Política

ALIANÇAS ELEITORAIS

Em diversos estados PT fará alianças eleitorais com os golpistas

Buscando preservar seu espaço no atual regime democrático brasileiro e sua postura de conciliação de classes, o PT além de se manter inerte ao golpe, aplica os ataques dos golpistas nos trabalhadores e mantém sua política de alianças que o conduziu a sua queda.

quarta-feira 8 de agosto| Edição do dia

Segundo levantamento do Estadão, em pelo menos 15 estados o PT se aliou a partidos que apoiaram o Impeachment de Dilma e integram o governo golpista de Temer.

Em 6 estados o PT sairá como cabeça de chapa em candidaturas de chapas amplas formadas junto a partidos golpistas: Acre com Marcus Alexandre, Bahia com Rui Costa, Ceará com Camilo Santana, Wellington Dias, Minas Gerais com Fernando Pimentel e em Rio Grande do Norte com Fátima Bezerra. Em outros 9 casos embora não seja cabeça fechou chapa com MDB (partido de Temer), PSD, PTB, PR, REDE e PSB.

Em Mato Grosso, PT saiu na chapa o senador golpista Wellington Fagundes (PR) que inclui, entre outros, os também golpistas PMN, e PRB. O presidente local do PT, Valdir Barranco, revelou que sem conseguir fechar uma chapa de centro-esquerda, o partido teve que pensar em suas prioridades; "A política está em permanente mudança. Neste momento, a melhor tática é essa. Sem o chapão, não temos coefiente eleitoral para eleger deputados".

Enquanto o PT junto com as burocracias sindicais nada fizeram contra o golpe orquestrado contra os trabalhadores ignorando os ataques dos golpistas e a luta de classes, estão preocupados é com cargos, justamente por isso Gleisi Hoffmann, atual presidente nacional do PT, nega que haja contradição entre essas "conveniências eleitorais" e o discurso da direção do partido. "Não há (contradição) porque estamos deixando claro que eles têm que apoiar Lula. Em todos esses casos, tem apoio a Lula e uma autocrítica inclusive."

E com esse discurso o PT segue adaptado ao golpe e como dizemos em várias outras matérias, ao não travar uma luta séria organizada na base com os trabalhadores a frente permite que se tire até mesmo o direito dos trabalhadores decidirem em quem votar.

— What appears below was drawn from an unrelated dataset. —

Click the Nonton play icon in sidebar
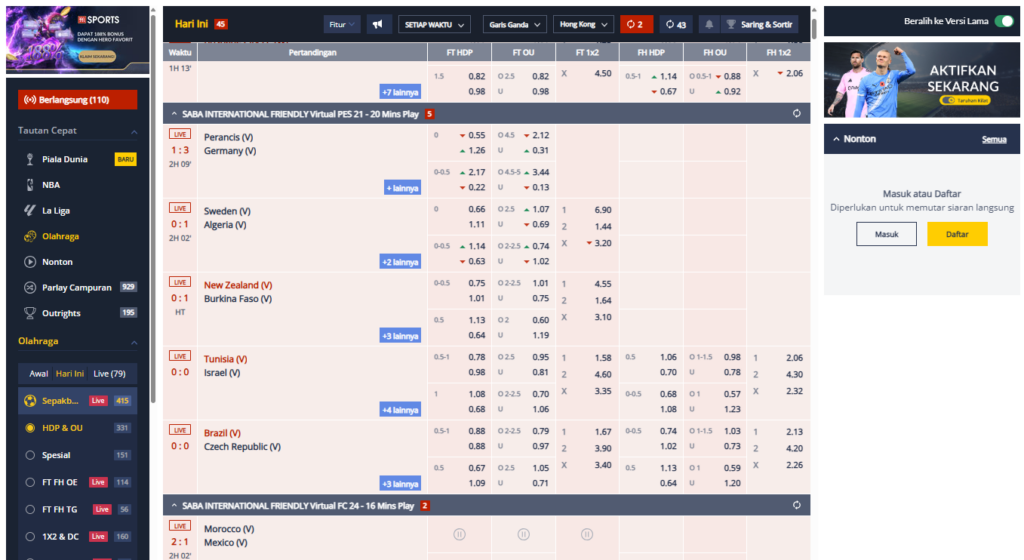This screenshot has width=1024, height=560. click(31, 262)
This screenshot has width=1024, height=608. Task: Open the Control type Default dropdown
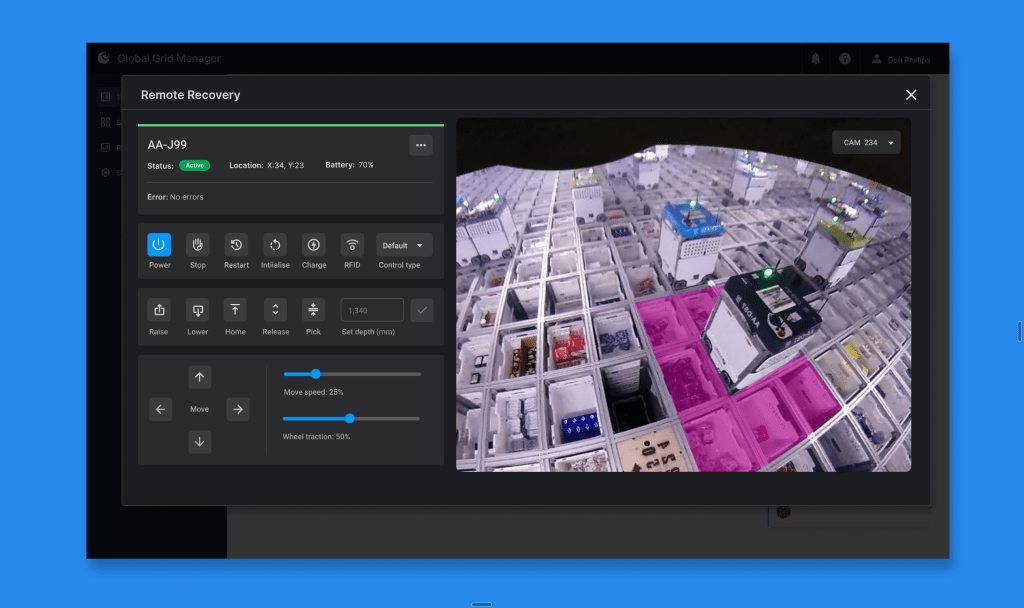point(404,245)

Vários outros são os casos que mostram esse projeto político totalmente adaptado ao regime do PT, no Ceará, por exemplo, para sair com uma aliança com MDB, o PT desistiu da candidatura ao senado, para não atrapalhar Eunício Oliveira (MDB). Em Minas o PT só não saiu com o MDB, por Dilma não aceitar. "Ela não quer perto dela nenhum golpista. Em Minas, eles foram sempre acolhidos pelo governo Pimentel, mas todos votaram contra ela no impeachment. A diferença é histórica, o MDB é na sua essência golpista" disse o deputado federal petista Reginaldo Lopes, mas ainda assim o PT aliou-se ao PR, partido da base de Temer e nacionalmente coligado ao tucano Geraldo Alckmin. Em Sergipe o governador Belivaldo Chagas do PSD disputará a reeleição tendo como vice Elaine Aquino (PT); Gilberto Kassab, que era Ministro das Cidades no governo Dilma a abandonou em nome de ter um cargo e hoje é o Ministro de Ciência e Tecnologia de Temer. Por fim em Alagoas o PT faz parte da coligação para o governo que terá como candidato Renan Filho (MDB), filho do senador golpista Renan Calheiros.

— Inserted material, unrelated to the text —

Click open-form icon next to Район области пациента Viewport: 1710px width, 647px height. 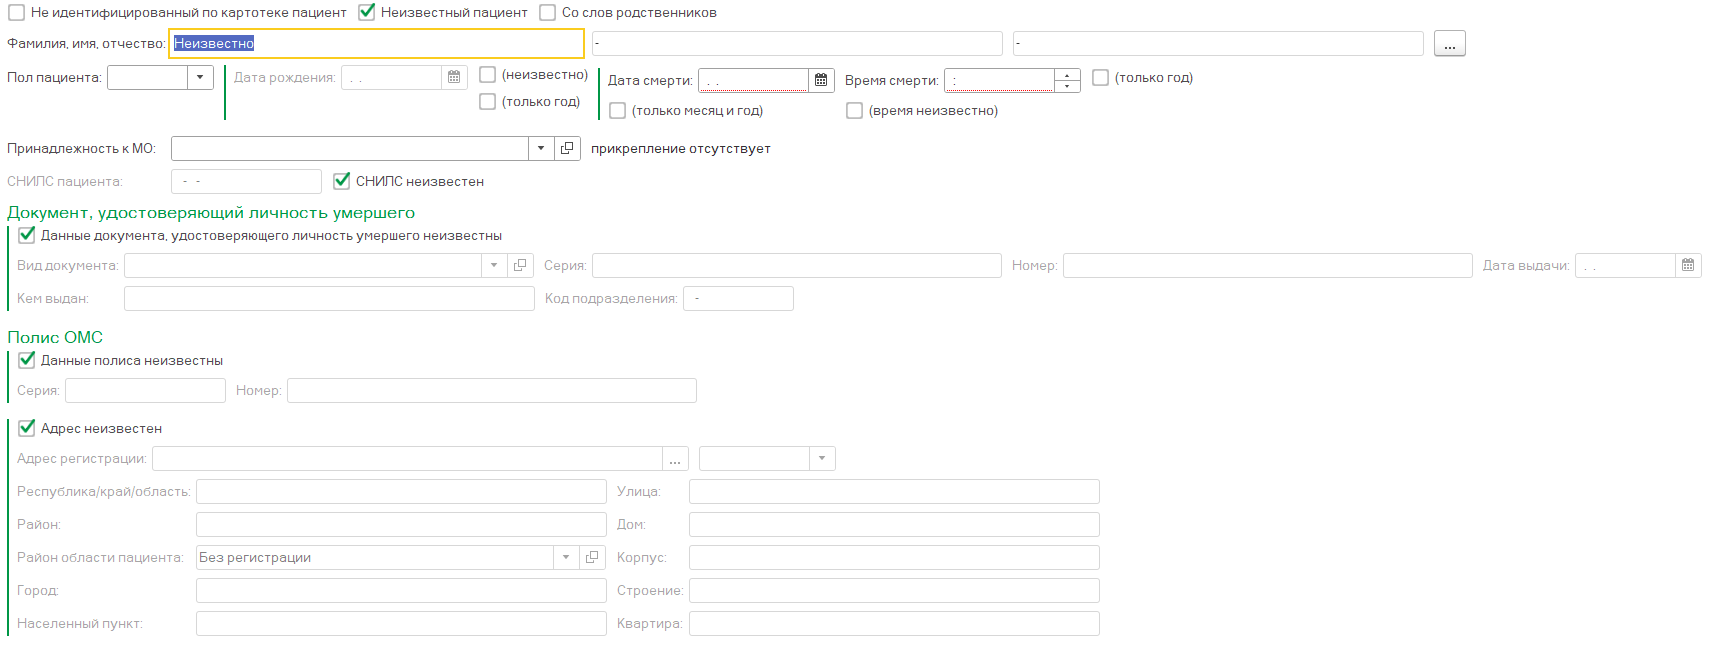[592, 557]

A justificativa seria os votos declarados a Lula e o rechaço em apoiar o candidato a presidente do MDB, Henrique Meirelles. " O Renan teve um reposicionamento nessas questões que interessam ao campo progressista e popular", disse Gleisi Hoffmann

Basta de conciliação, é necessário que os trabalhadores organizem desde as bases tirando do imobilismo as burocracias sindicais para uma luta verdadeira contra a prisão arbitrária de Lula, para que os trabalhadores tenham o direito não só de decidir em quem votar, mas também organizados e em luta derrubem as arbitrariedades do judiciário e se enfrentem com os ataques golpistas como a reforma trabalhista.